## Work to do
**A.** Please copy a passage from the route identification notebook, beginning at the words "Recent observations shows" and stopping after "couple of months.".
**B.** In the route identification notebook, which fields are named as showing small changes in routes over time?

[Begin Extract to read]

# Route Identification Over Time, Approach 1

Recent observations shows small chages in routes over time. Specifically in the following fields:
* route ID
* route short name
* route long name
* route desc

Need to observe these route changes in order to account for these changes in future analyses.

## Objective
1. Query data from `fct_monthly_routes` to help identify variences in Routes. Query for 2023, a couple of months. 
2. Save data to GCS `gtfs_schedule` bucket
3. Filter down data to `Sacramento Regional Transit`, identify and observe routes for any variences

* https://github.com/cal-itp/data-analyses/issues/924

In [None]:
import geopandas as gpd
import pandas as pd
from shared_utils import rt_dates
from calitp_data_analysis import geography_utils

In [None]:
pd.options.display.max_columns = 100
pd.options.display.float_format = "{:.2f}".format
pd.set_option("display.max_rows", None)
pd.set_option("display.max_colwidth", None)

In [None]:
gdf = gpd.read_parquet(
    "gs://calitp-analytics-data/data-analyses/gtfs_schedule/route_identification_2023_m04_m09.parquet"
)

In [None]:
gdf.shape

In [None]:
gdf = gdf.drop(columns=["year", "key"])

In [None]:
gdf.sample().drop(columns=["geometry"])

### LA Metro

In [None]:
# gdf.name.unique()

In [None]:
la_metro = gdf.loc[gdf.name == "LA Metro Bus Schedule"].reset_index(drop=True)

In [None]:
la_metro.shape

In [None]:
la_metro.month.unique()

In [None]:
# Compare each month
# https://stackoverflow.com/questions/47769453/pandas-split-dataframe-to-multiple-by-unique-values-rows
la_dfs = dict(tuple(la_metro.groupby("month")))

In [None]:
la_metro_df = la_metro.drop(columns = ['geometry'])

In [None]:
la_metro_df.groupby(['route_id']).agg({'shape_id':'nunique'}).sort_values(['shape_id'], ascending = False).head()

In [None]:
april = la_dfs[4]

In [None]:
april.columns

In [None]:
may = la_dfs[5]

In [None]:
june = la_dfs[6]

In [None]:
pd.merge(
    april,
    may,
    on=["name", "source_record_id", "route_id", "shape_id"],
    how="outer",
    indicator=True,
)[["_merge"]].value_counts()

[End Extract to read]
[Begin Supplied information]

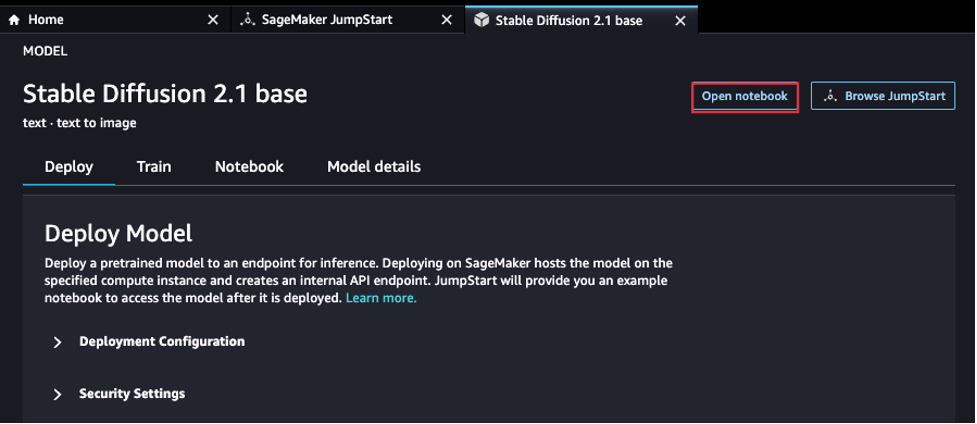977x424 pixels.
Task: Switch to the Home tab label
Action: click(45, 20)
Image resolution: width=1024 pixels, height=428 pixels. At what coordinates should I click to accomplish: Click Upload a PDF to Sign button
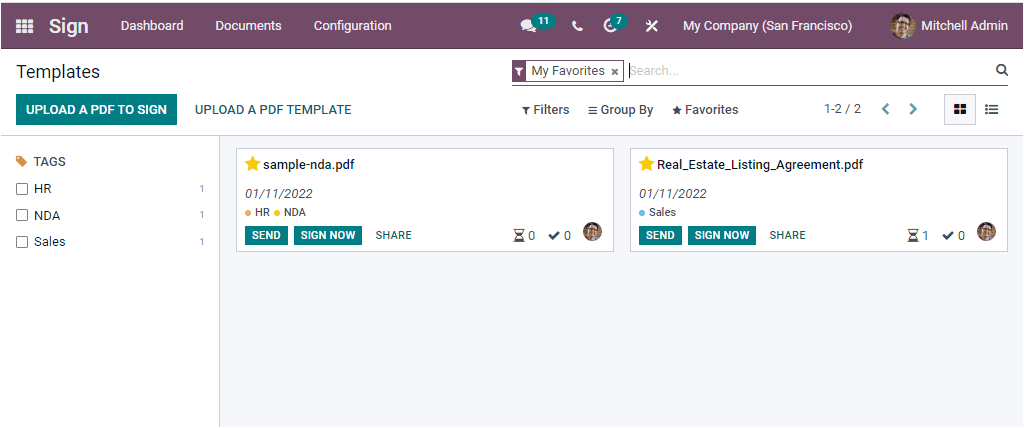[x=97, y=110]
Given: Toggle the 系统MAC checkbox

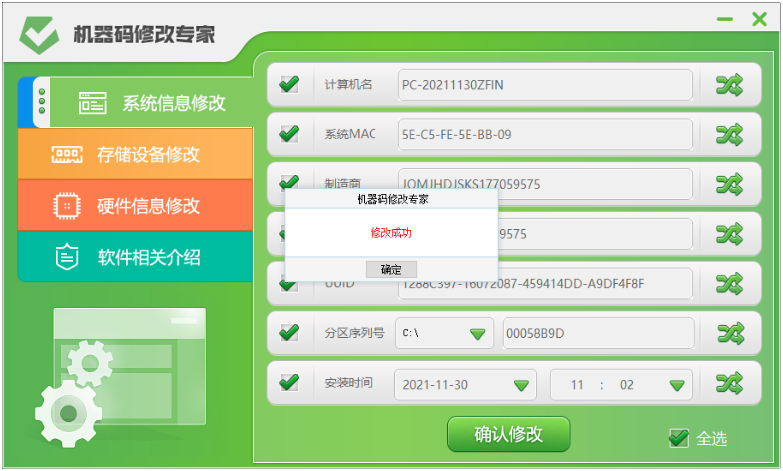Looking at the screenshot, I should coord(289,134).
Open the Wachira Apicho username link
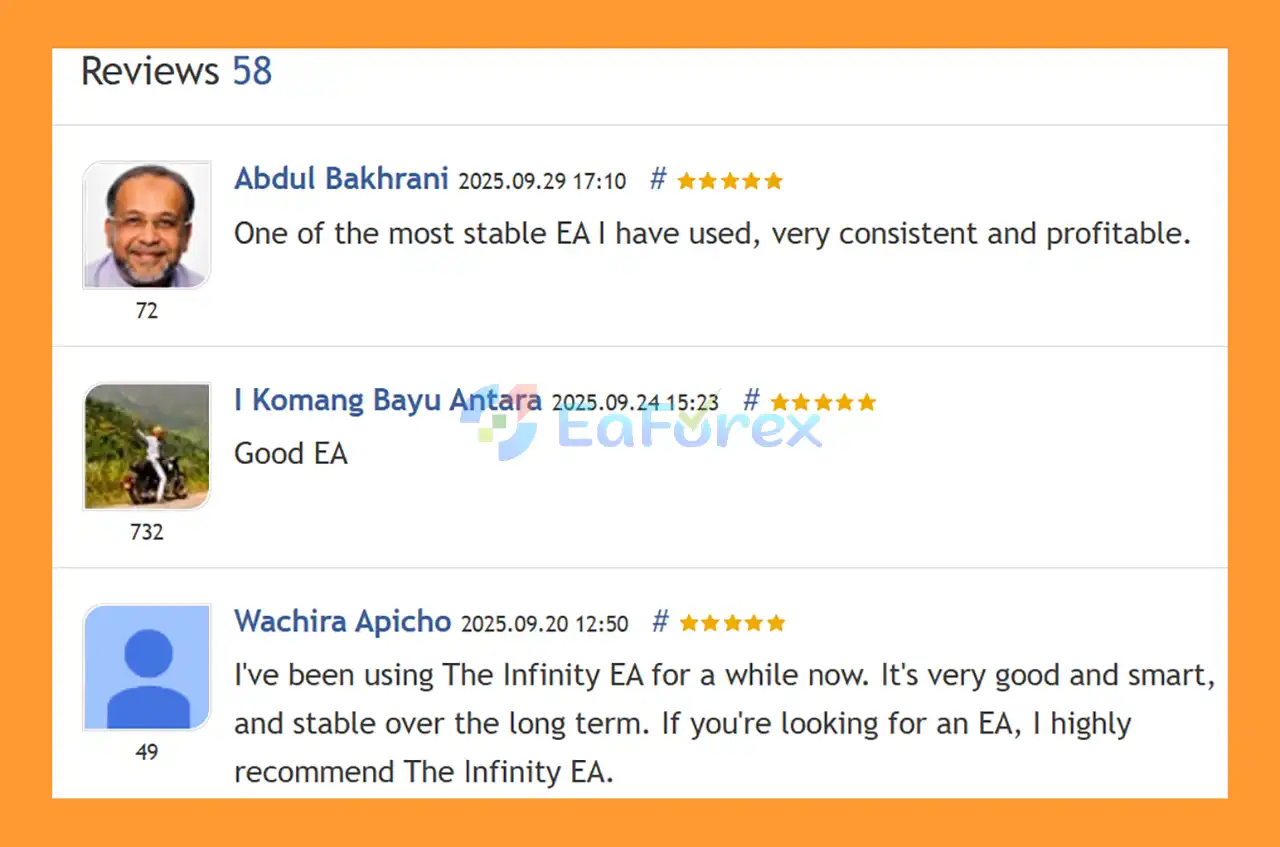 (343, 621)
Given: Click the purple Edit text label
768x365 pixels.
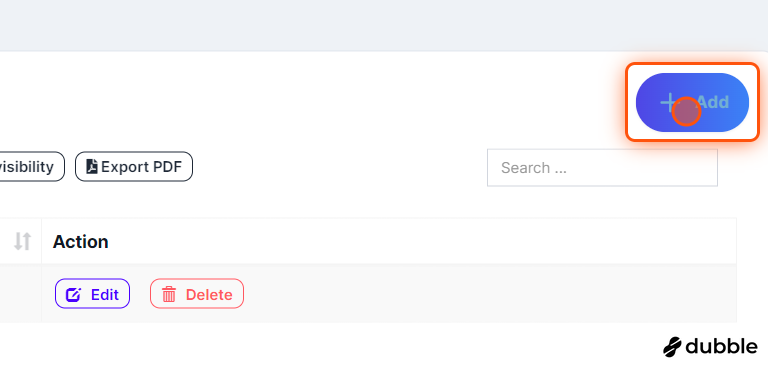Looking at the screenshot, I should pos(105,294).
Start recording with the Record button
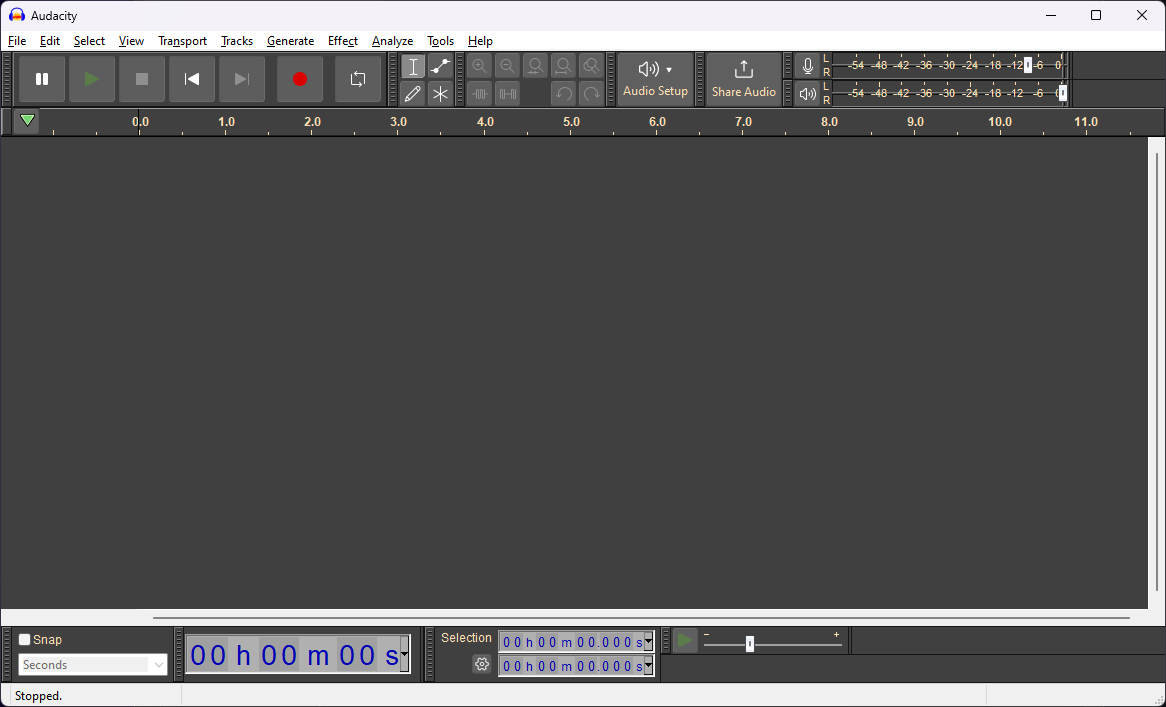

[End Supplied information]

## In response
**A.**
Recent observations shows small chages in routes over time. Specifically in the following fields:
* route ID
* route short name
* route long name
* route desc

Need to observe these route changes in order to account for these changes in future analyses.

## Objective
1. Query data from `fct_monthly_routes` to help identify variences in Routes. Query for 2023, a couple of months.

**B.**
route ID
route short name
route long name
route desc